Fien: Am Anfang hatten wir schon Sorge, uns zu wiederholen. Aber es ist gut, zu zweifeln und mit sich zu ringen. Mit der Zeit lernt man, sich selbst mehr zu vertrauen.
Hannes: Es ist eine Balance: Man wiederholt sich und man erneuert sich zugleich, es gibt eine Evolution. Aber es wäre seltsam, etwas zu entwerfen, das nicht Muller Van Severen ist.

Gibt es etwas, eine Funktion, eine Produkttypologie, die Ihr gerne mal entwerfen würdet?
Fien: Ich würde gerne Geschirr entwerfen. Manchmal bekommen wir auch Anfragen von Herstellern mit interessanten, neuen Aufgaben. Gerade arbeiten wir an unserer ersten Tapetenkollektion. Außerdem bin ich besessen von Stühlen. Ich würde gerne mal einen schönen Bürostuhl gestalten. Aber das ist sehr schwierig.
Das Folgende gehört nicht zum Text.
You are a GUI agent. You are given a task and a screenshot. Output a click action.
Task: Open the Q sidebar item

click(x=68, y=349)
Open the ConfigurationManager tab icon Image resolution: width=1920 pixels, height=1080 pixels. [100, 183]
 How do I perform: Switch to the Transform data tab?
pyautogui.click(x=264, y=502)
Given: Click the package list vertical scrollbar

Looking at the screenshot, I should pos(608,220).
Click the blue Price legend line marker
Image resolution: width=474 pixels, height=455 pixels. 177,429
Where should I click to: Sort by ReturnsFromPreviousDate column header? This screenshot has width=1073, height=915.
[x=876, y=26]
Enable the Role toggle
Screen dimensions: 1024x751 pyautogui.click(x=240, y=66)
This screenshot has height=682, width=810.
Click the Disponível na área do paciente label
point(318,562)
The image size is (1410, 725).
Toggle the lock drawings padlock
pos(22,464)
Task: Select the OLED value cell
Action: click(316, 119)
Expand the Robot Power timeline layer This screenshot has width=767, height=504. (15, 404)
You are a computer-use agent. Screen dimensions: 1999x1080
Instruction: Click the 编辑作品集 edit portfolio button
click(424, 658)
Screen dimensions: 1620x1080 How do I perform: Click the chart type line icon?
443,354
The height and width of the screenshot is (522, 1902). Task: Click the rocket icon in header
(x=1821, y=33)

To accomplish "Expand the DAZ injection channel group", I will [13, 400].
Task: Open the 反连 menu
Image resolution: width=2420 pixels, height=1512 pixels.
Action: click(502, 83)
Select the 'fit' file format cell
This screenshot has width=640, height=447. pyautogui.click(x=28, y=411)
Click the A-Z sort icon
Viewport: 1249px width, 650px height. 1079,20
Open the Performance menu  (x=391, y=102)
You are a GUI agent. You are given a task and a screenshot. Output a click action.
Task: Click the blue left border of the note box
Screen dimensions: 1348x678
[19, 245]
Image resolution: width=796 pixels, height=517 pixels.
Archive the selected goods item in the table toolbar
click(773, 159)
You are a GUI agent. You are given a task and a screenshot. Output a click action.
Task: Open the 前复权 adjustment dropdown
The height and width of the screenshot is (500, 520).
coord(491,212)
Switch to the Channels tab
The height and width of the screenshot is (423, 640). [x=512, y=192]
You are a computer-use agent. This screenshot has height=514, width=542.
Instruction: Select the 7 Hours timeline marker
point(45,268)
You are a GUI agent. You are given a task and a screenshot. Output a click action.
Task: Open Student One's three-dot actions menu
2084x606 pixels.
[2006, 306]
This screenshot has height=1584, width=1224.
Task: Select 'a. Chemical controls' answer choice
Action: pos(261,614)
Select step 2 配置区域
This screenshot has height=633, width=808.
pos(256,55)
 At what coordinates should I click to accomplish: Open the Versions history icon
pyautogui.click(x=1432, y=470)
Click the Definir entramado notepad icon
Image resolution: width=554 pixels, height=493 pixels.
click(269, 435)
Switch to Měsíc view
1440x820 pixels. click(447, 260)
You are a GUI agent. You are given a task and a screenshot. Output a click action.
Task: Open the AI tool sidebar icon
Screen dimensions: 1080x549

Der Stuhl, den Dein Vater für Vitra entworfen hatte, ist sehr gut.
Hannes: Ja, wie Form, Material und Komfort darin zusammenkommen, das ist schon nah dran am Optimum.


Die Ausstellung mit Möbeln von Muller Van Severen und Kunstwerken von Willem Cole ist noch bis zum 13. Januar 2024 zu sehen bei Andreas Murkudis, Potsdamer Str. 77, 10785 Berlin.